Figure 4. Isothiocyanates inhibit MMP-9 activity/expression and tumor invasion by suppressing phosphorylation of FAK in U2OS cells.

(A and C) U2OS cells were incubated with isothiocyanates and TPA for 24 h, and expression of the indicated proteins was determined by western blotting. (B) U2OS cells were plated onto a dish, scratched with a yellow pipette tip, and treated with PF573228 and TPA for 24 h. Migrating cells were photographed by phase contrast microscopy. (D–F) U2OS cells were transfected with the pGL2-MMP-9-WT, pGL2-MMP-9-mAP-1, and pGL2-MMP-9-mNF-κB reporter plasmids.

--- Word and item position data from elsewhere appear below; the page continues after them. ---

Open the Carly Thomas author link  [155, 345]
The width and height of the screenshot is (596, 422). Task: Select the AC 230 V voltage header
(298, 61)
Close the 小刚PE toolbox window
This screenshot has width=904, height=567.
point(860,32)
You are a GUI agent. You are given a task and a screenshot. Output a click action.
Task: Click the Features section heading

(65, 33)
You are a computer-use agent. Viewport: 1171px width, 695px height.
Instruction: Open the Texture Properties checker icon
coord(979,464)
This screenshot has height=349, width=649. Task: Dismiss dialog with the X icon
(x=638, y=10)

The cells were then cultured with TPA and PF573228. Relative luciferase activity in the cell extract was then measured. (G) U2OS cells were transfected with negative control siRNA, siFAK1, or siFAK2, and then treated with TPA. Protein expression was determined by western blotting. (H) U2OS cells were transfected with the pGL2-MMP-9-WT reporter plasmid and siFAK2, and then treated with TPA for 24 h. Relative luciferase activity in the cell extract was then determined. (I) Cells were scratched, transfected with siFAK2, and then treated with TPA for 24 h. Migrating cells were photographed by phase contrast microscopy. Data represent the mean ± S.E. of three independent experiments. *p < 0.05 vs. control and #p < 0.05 vs. TPA.